### TASK TO CARRY OUT
Format everything in the listing from the line containing "has width=527, height=284." down through the line containing "point(27,310)" as a Markdown table. Use the columns Row (a running row number) and Line (the line itself), and leave out blank lines.

### RECORD SET
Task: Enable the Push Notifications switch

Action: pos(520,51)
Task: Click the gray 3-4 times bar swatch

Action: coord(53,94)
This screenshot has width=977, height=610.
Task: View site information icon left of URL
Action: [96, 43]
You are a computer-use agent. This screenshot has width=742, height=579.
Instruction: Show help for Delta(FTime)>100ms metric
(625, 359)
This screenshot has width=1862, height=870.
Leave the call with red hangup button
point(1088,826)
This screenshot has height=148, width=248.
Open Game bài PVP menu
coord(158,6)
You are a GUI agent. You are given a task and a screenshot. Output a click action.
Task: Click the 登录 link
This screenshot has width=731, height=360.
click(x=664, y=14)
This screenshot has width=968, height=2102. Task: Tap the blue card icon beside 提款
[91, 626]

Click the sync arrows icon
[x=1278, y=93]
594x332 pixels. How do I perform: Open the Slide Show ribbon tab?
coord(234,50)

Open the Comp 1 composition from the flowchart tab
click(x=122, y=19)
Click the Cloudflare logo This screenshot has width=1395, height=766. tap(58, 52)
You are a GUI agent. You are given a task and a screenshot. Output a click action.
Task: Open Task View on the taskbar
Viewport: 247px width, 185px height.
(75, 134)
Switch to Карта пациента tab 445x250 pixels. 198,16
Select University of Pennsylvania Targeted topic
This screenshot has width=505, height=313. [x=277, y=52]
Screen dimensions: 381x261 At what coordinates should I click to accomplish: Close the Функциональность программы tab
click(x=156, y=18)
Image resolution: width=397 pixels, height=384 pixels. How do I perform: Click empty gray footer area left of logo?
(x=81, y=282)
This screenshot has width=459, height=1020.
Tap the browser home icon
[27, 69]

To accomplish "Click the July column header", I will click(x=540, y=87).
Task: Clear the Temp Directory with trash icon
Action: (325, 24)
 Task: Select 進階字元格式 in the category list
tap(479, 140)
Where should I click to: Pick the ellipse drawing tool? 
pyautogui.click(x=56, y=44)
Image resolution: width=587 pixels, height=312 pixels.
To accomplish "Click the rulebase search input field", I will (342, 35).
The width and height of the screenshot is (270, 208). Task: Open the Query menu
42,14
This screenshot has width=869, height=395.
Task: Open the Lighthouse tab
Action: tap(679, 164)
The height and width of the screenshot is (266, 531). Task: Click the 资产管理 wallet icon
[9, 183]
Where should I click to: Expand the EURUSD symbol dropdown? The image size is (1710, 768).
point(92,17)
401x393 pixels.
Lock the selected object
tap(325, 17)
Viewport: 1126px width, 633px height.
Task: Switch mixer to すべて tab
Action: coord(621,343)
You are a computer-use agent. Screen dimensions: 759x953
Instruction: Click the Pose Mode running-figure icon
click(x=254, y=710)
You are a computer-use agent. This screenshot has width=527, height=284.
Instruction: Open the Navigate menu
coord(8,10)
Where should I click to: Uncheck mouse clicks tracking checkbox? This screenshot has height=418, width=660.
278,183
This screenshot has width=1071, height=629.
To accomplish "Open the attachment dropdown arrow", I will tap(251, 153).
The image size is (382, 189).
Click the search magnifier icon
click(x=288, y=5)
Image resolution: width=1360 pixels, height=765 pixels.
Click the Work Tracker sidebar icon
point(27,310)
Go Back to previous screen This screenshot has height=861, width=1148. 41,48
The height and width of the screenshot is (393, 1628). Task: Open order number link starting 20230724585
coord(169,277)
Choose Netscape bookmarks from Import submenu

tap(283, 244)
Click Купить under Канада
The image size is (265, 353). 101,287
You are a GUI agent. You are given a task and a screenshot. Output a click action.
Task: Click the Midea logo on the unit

### RESULT BELOW
| Row | Line |
|---|---|
| 1 | You are a computer-use agent. This screenshot has width=527, height=284. |
| 2 | Instruction: Open the Navigate menu |
| 3 | coord(8,10) |
| 4 | Where should I click to: Uncheck mouse clicks tracking checkbox? This screenshot has height=418, width=660. |
| 5 | 278,183 |
| 6 | This screenshot has width=1071, height=629. |
| 7 | To accomplish "Open the attachment dropdown arrow", I will tap(251, 153). |
| 8 | The image size is (382, 189). |
| 9 | Click the search magnifier icon |
| 10 | click(x=288, y=5) |
| 11 | Image resolution: width=1360 pixels, height=765 pixels. |
| 12 | Click the Work Tracker sidebar icon |
| 13 | point(27,310) |